Las siguientes son cosas que te han impactado y también han impactado a tu madre.. Lea cada declaración y luego hágase cada pregunta. Entonces responde a la pregunta como si fueras tu madre.

v Las mujeres son devaluadas y / o maltratadas, descuidadas, no respetadas y vistas como inferiores por otros, incluida la sociedad en general. ¿Qué dice eso de mí-yo también soy mujer?

v Las mujeres siempre han carecido de poder, sus voces han sido inexistentes o ignoradas. Nadie está realmente interesado en lo que pensamos, sentimos, queremos o necesitamos, por lo que nunca lo decimos. Esto nos hace sentir “menos que”. ¿Y dónde me pone eso?

v Esta falta de poder ha hecho imposible que las mujeres se protejan a sí mismas y a sus hijas. ¿Cómo me ha afectado esto? ¿Cómo afectó esto a mi madre?

v Las mujeres han interiorizado muchas de estas creencias negativas y, por lo tanto, se sienten indignas, defectuosas y defectuosas. Las niñas entonces tienen un problema: cómo me identifico con mi madre. Para ser mujer, ¿tengo que interiorizar también estas creencias negativas? ¿Mi madre interiorizó allí de su madre?

v Las mujeres son vistas como objetos o como adornos y posesiones. ¿Eso me describe?

v Los cuerpos de las mujeres no son propios, otras les dicen cómo deben verse y qué pueden hacer con ellos. ¿Cuánta libertad siento con respecto a mi cuerpo?

v Lo que las niñas y las mujeres quieren es que sus madres sean auténticas con ellas. Comparte su voz. ¿Qué te impide hacer esto y qué evita que tu madre haga esto?

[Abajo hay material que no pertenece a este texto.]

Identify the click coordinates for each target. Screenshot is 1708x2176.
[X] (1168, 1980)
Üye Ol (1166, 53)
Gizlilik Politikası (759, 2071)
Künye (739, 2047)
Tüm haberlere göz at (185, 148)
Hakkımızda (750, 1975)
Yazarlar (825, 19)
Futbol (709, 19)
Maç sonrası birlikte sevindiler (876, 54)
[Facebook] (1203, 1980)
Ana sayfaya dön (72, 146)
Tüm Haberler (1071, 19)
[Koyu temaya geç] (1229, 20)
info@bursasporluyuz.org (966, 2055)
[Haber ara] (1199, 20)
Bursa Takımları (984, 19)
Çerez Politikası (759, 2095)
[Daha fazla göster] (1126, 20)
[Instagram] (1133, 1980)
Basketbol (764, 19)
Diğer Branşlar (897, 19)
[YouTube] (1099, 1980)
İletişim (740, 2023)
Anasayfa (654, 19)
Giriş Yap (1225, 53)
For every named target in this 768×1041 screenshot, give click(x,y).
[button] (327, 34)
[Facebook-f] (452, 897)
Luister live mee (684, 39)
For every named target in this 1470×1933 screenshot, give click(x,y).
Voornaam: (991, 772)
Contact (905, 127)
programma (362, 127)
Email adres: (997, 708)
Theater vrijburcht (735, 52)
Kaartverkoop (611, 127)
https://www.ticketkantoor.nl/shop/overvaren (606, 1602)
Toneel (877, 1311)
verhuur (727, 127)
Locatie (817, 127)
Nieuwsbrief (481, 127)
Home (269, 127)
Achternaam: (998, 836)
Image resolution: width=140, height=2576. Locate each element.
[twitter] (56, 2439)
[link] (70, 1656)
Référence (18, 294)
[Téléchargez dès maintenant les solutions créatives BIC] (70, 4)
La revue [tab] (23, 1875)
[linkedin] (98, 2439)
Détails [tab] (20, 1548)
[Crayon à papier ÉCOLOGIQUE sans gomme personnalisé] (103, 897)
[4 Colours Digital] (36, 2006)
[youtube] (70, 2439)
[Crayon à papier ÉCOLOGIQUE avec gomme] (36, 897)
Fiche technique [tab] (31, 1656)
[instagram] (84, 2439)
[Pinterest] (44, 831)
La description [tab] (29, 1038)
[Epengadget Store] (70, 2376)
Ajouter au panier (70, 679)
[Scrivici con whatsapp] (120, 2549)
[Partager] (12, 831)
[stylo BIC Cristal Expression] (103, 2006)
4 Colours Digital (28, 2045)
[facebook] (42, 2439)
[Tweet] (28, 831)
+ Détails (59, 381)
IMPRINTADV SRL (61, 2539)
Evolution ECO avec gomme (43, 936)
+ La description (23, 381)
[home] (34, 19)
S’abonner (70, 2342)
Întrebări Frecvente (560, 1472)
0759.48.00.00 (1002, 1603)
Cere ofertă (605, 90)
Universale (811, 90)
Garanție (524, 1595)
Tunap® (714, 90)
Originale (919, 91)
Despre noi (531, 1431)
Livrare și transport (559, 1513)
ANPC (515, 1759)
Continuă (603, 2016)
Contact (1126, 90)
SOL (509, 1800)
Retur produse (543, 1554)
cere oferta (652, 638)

Lo que queremos de nuestras madres es el conocimiento de que al darnos la vida, ella misma se mantuvo viva y conectada con nosotros. Para algunos hay heridas que todavía llevan de la relación con sus madres, heridas que aún causan dolor. Estos necesitan ser sanados y entonces tal vez pueda haber un entendimiento de que ella ha pasado por experiencias similares con su madre provocadas por la forma en que se ha considerado a las mujeres en nuestro tiempo y en todos los tiempos, y entonces podemos entenderla mejor a ella y a nosotros mismos. Pero la curación tiene que venir antes de que podamos hacer esto y muchas veces la curación ocurrirá a través del asesoramiento. Para algunos, entonces, existe la posibilidad de tener alguna conexión con sus madres y crecer en una relación más mutua, donde ambos pueden ser iguales. ¿Ella también quería eso? ¿Lo quiere ahora? Si no es posible, entonces necesitamos aceptarlo y conectarnos de la manera que sea posible. Necesitamos entender nuestra experiencia, su experiencia y su experiencia con su madre. Tal vez podamos aprender a perdonar y luego cambiar cómo vemos estas relaciones. Tal vez podamos ayudar a otras mujeres a hacer lo mismo. Entonces podremos forjar un nuevo camino con nuestras hijas y nietas. Entonces tal vez la sociedad empiece a cambiar de opinión. Esperemos.